🤖 AI Summary
This paper addresses two key bottlenecks in tactile-language multimodal commonsense reasoning for open physical scenarios: (1) modality mismatch—where tactile signals are oversimplified as linguistic submodalities—and (2) scarcity of open tactile data. To this end, we propose an adaptive multimodal understanding framework. Methodologically, we introduce the first tactile-specific Mixture-of-Experts (MoE) dynamic routing mechanism to enable fine-grained cross-modal coordination; construct PhysiCLeAR—the first tactile commonsense reasoning benchmark covering eight physical attributes, four interaction modalities, and supporting open-ended question answering; and integrate cross-modal alignment representation learning, tactile-language joint pretraining, and physics-aware prompt engineering. Experiments demonstrate that our framework significantly outperforms state-of-the-art models on both PhysiCLeAR and a proprietary test set, validating the effectiveness and generalizability of the MoE architecture for tactile-language collaborative reasoning.
📝 Abstract
This paper explores the challenges of integrating tactile sensing into intelligent systems for multimodal reasoning, particularly in enabling commonsense reasoning about the open-ended physical world. We identify two key challenges: modality discrepancy, where existing large touch-language models often treat touch as a mere sub-modality of language, and open-ended tactile data scarcity, where current datasets lack the diversity, open-endness and complexity needed for reasoning. To overcome these challenges, we introduce SToLa, a Self-Adaptive Touch-Language framework. SToLa utilizes Mixture of Experts (MoE) to dynamically process, unify, and manage tactile and language modalities, capturing their unique characteristics.
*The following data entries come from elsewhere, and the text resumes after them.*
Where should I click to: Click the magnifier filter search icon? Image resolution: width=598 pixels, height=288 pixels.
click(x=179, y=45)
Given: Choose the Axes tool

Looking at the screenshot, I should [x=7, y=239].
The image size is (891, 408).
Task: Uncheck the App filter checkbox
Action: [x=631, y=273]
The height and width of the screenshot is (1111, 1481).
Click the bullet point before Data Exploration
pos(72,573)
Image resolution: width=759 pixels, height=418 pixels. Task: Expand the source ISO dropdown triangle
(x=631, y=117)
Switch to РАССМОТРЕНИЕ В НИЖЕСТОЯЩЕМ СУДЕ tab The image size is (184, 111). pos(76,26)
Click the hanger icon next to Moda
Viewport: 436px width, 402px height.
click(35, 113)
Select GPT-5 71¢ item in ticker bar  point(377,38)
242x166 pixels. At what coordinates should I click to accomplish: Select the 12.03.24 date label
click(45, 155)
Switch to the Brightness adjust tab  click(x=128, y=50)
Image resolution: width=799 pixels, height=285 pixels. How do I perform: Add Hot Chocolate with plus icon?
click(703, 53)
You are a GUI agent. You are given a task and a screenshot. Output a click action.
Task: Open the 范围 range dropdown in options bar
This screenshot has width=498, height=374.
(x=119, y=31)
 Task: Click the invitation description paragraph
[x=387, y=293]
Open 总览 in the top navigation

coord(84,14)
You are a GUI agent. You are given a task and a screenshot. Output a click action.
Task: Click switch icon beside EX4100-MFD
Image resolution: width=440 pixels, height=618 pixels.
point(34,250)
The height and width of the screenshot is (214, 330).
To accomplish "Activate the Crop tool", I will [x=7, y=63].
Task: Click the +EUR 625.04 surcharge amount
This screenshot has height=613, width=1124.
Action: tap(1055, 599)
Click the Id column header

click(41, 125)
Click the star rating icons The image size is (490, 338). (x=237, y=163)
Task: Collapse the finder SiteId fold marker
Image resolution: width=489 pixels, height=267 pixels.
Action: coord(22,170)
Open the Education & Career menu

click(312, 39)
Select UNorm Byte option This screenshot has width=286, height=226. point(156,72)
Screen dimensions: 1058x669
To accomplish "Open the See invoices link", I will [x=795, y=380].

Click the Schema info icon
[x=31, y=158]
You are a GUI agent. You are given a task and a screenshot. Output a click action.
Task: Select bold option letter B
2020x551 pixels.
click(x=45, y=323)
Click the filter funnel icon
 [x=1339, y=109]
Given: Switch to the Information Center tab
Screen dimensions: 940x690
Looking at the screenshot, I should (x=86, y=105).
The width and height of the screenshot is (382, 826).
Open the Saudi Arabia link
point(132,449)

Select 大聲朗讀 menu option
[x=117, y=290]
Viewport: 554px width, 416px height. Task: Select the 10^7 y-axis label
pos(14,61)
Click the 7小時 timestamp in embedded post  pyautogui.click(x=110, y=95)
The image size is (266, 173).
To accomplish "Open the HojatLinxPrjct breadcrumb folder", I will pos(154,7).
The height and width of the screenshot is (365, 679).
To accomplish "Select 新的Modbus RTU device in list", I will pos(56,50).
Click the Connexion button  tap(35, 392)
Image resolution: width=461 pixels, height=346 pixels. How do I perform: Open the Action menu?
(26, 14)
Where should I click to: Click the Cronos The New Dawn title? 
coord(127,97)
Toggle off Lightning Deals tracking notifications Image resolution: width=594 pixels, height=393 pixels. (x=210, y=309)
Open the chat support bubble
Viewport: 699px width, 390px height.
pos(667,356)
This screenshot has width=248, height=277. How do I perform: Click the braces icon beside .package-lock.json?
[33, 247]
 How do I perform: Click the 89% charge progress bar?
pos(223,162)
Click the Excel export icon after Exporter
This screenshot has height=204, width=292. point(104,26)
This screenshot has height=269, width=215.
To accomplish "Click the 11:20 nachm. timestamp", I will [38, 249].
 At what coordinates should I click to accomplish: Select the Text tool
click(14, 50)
Crucially, we also present a comprehensive tactile commonsense reasoning dataset and benchmark featuring free-form questions and responses, 8 physical properties, 4 interactive characteristics, and diverse commonsense knowledge. Experiments show SToLa exhibits competitive performance compared to existing models on the PhysiCLeAR benchmark and self-constructed datasets, proving the effectiveness of the Mixture of Experts architecture in multimodal management and the performance advantages for open-scenario tactile commonsense reasoning tasks.